But Mr. Pompeo’s testimony was more notable for what he failed to say. He provided no strategic rationale for the reduction of 12,000 troops in Germany, including 6,400 returning to the United States. He made the case that they could return to Europe quickly, but never addressed the fundamental issue: that the decision was part of presidential pique that Chancellor Angela Merkel of Germany was not devoting a big enough portion of the national budget to her nation’s defense — and that reducing the American military presence in German fulfilled one of Mr. Putin’s greatest dreams.
“Germany is supposed to pay for it,” Mr. Trump said of the American presence, as if the forward deployment was not a central part of the United States’ own defense strategy for the past 75 years. “Germany’s not paying for it. We don’t want to be the suckers any more. The United States has been taken advantage of for 25 years, both on trade and on the military. So we’re reducing the force because they’re not paying their bills.”
For four years, Mr. Trump has talked about “NATO fees.” There are no such fees. Six years ago, alliance members agree to spend 2 percent of their gross domestic product on their individual defense by 2024. Germany spends 1.5 percent; Italy and Belgium, where the United States says it is moving some of its forces, spend less.
Mr. Pompeo further muddied the waters on the intelligence surrounding the bounties for American lives. Citing intelligence concerns, he would not discuss the C.I.A. analysis that was included in a Presidential Daily Brief in February that Mr. Trump says never reached his desk.

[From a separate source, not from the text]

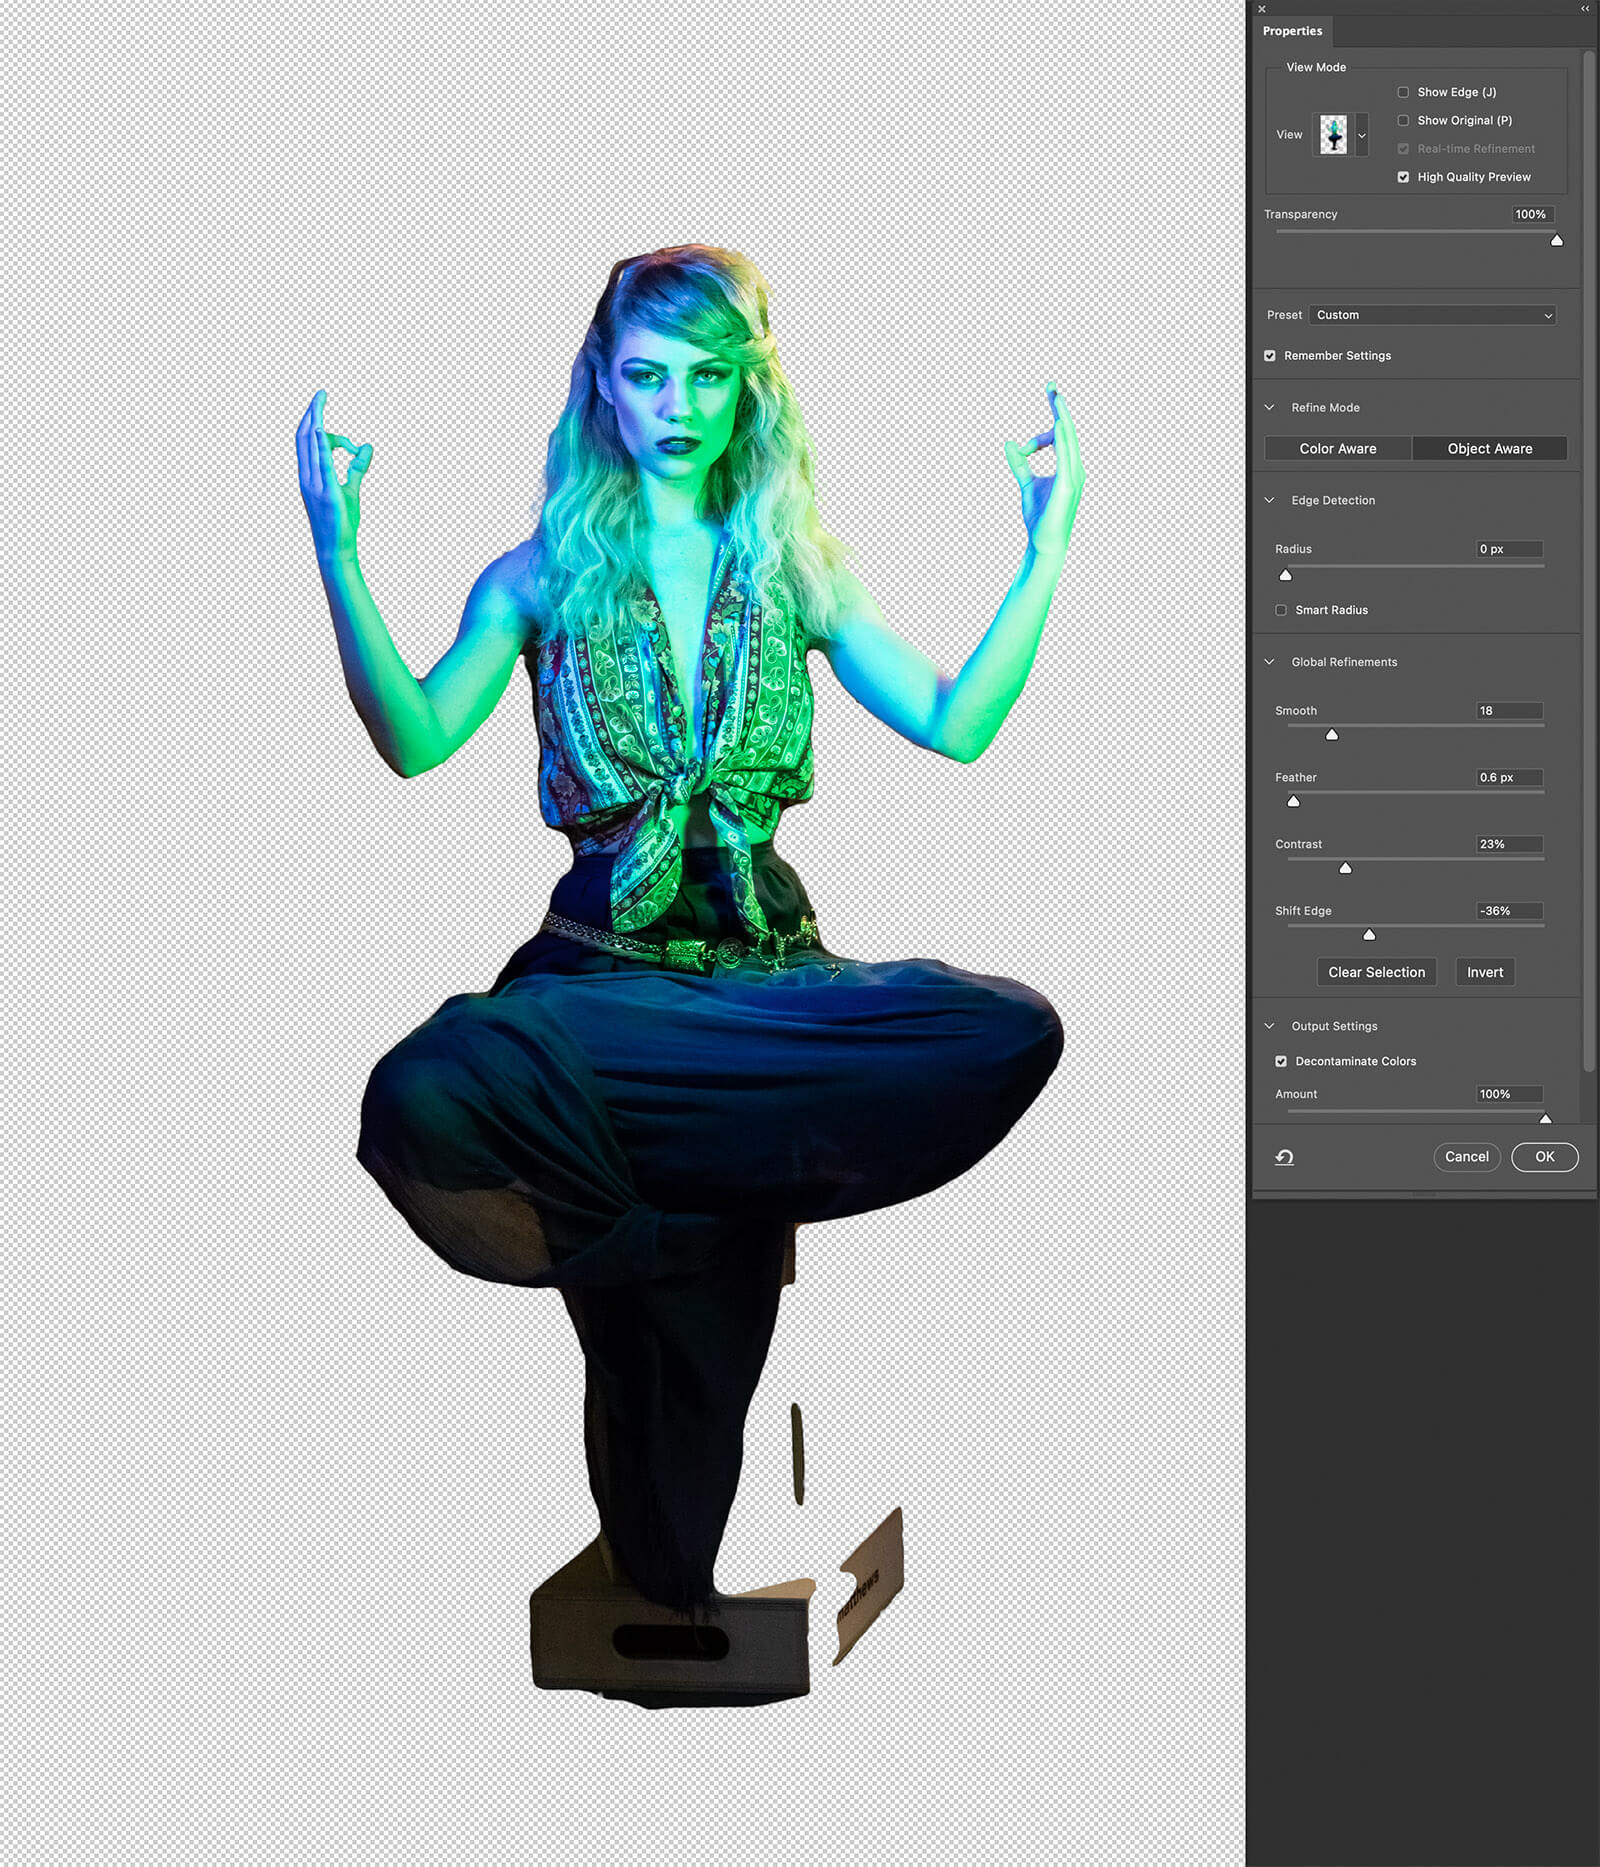Click the Invert button
1600x1867 pixels.
[x=1484, y=972]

What is still missing is any statement of what the administration is trying to accomplish with Russia. Getting Mr. Putin to back down? A new détente? Modern containment of a declining but still disruptive nuclear power? An end to use of its cyberpower to step into the middle of the American elections?
Mr. Trump has had four years, and he hasn’t said.
“There appears to be no overarching objective, no strategy for getting there, no coherent policy process,” Wendy R. Sherman, who served in the State Department during the Obama and Clinton administrations, wrote in Foreign Policy on Friday. “There is no evidence, for example, of a desire to preserve arms control with Russia or to stop Russia’s (or any other country’s) persistent disinformation campaigns that are now looming as an ever-larger threat to the integrity of the U.S. election.”